[Stored records]

=-=-=

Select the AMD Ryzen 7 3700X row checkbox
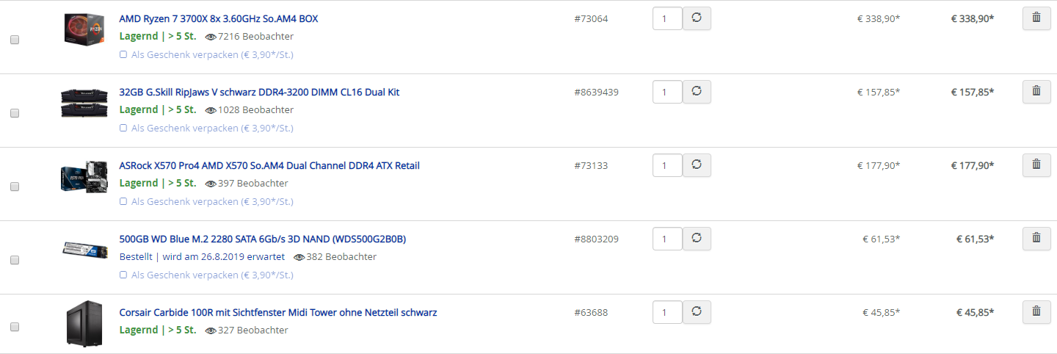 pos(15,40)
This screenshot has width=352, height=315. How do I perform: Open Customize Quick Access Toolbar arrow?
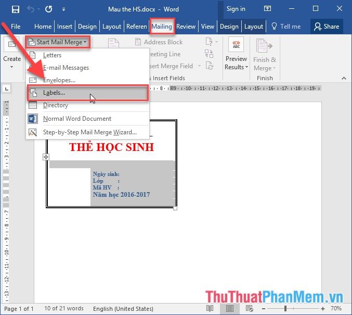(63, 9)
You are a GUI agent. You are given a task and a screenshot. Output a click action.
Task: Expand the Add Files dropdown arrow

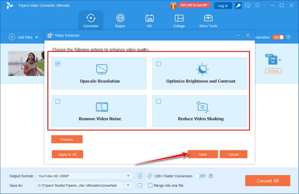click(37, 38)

=-=-=

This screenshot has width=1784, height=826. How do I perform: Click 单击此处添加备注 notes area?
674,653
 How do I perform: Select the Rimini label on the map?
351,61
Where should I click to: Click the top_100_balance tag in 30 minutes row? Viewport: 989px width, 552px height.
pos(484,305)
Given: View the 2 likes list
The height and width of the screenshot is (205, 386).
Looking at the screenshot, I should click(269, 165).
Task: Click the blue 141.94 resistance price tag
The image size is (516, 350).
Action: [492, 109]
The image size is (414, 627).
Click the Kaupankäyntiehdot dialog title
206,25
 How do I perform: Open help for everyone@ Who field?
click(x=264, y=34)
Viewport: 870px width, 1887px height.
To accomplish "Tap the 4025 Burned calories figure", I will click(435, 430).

=-=-=

■ **THE PROBLEM**:
Output only an exact transcription of the lines above from the one with "Where should I" up to and including the one with "Task: Click the".

■ **ANSWER AREA**:
Where should I click to: Click the top_100_balance tag in 30 minutes row? Viewport: 989px width, 552px height.
pos(484,305)
Given: View the 2 likes list
The height and width of the screenshot is (205, 386).
Looking at the screenshot, I should click(269, 165).
Task: Click the blue 141.94 resistance price tag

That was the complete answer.